> [What this task involves]
Return only the lines from the one that contains "Image resolution: width=177" through the last line of the records below, exactly as they stand. Pictures are not part of the copy.

> [Data to process]
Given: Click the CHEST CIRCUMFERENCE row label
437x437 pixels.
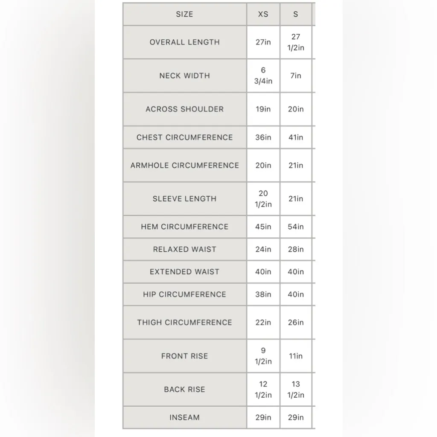Looking at the screenshot, I should click(184, 137).
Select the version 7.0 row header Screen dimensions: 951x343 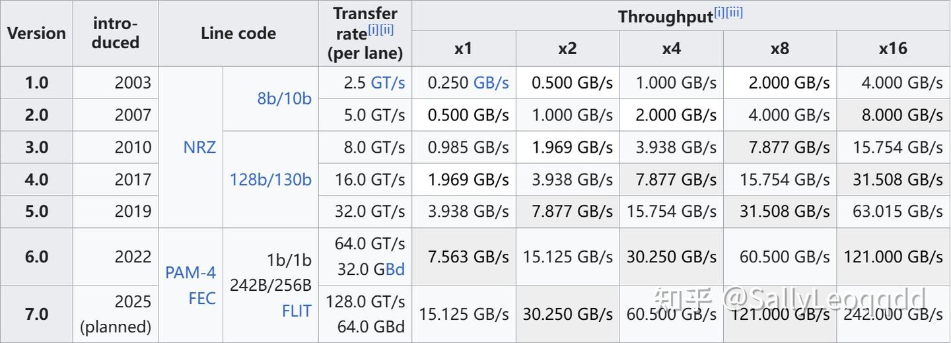(36, 314)
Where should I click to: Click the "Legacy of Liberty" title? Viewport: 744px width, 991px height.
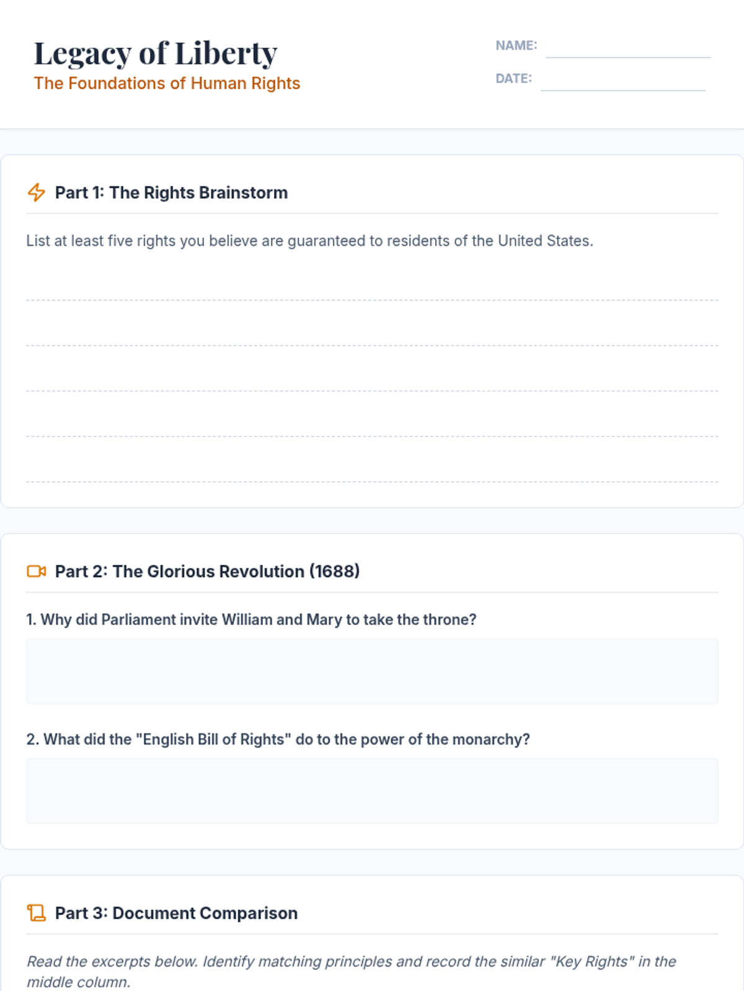pos(156,53)
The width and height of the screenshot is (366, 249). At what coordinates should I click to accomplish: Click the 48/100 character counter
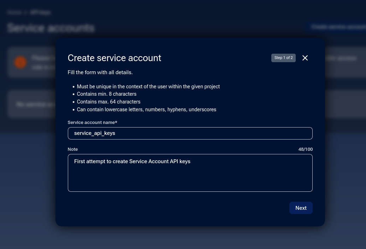pyautogui.click(x=305, y=149)
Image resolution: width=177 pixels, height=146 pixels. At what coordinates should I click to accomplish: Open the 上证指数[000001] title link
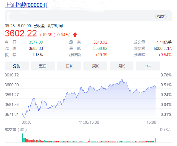(26, 5)
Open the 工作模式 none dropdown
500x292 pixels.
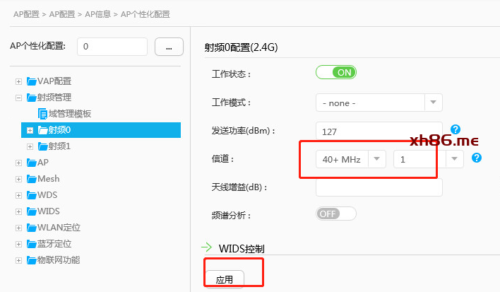click(379, 103)
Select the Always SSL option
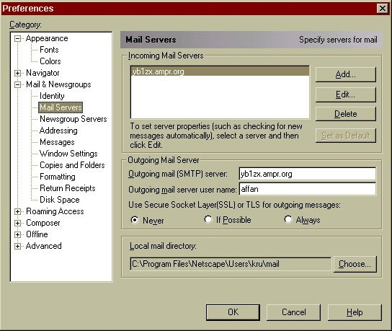This screenshot has width=392, height=331. [288, 219]
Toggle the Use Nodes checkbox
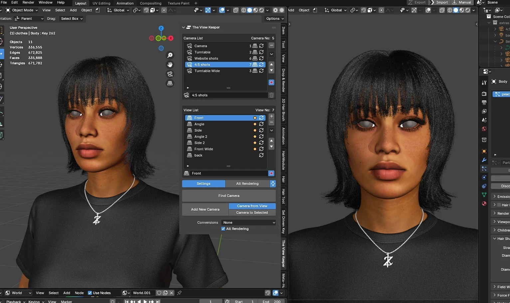 click(90, 293)
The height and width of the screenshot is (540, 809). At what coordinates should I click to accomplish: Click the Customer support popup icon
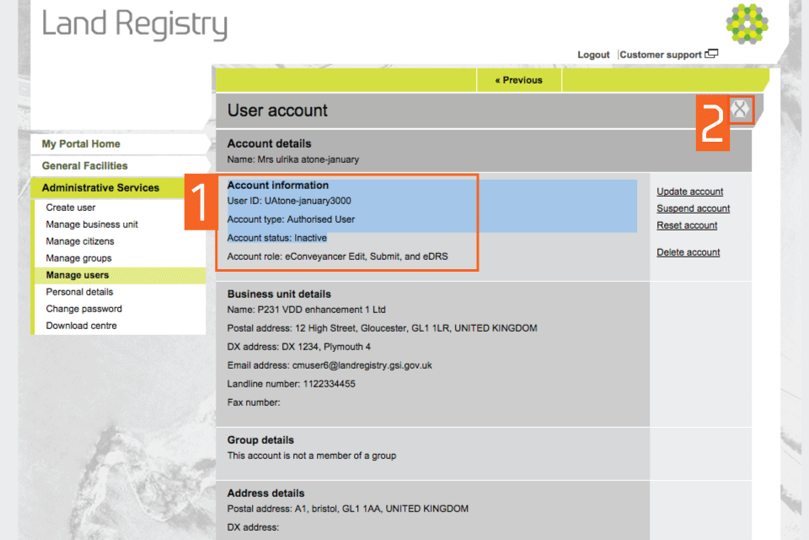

> [Solution to the exercise]
Image resolution: width=177 pixels, height=146 pixels. At what coordinates should I click to accomplish: Open the 上证指数[000001] title link
(26, 5)
Open the 工作模式 none dropdown
500x292 pixels.
click(379, 103)
Select the Always SSL option
This screenshot has width=392, height=331. [288, 219]
Toggle the Use Nodes checkbox
 click(90, 293)
The height and width of the screenshot is (540, 809). At what coordinates should I click to accomplish: Click the Customer support popup icon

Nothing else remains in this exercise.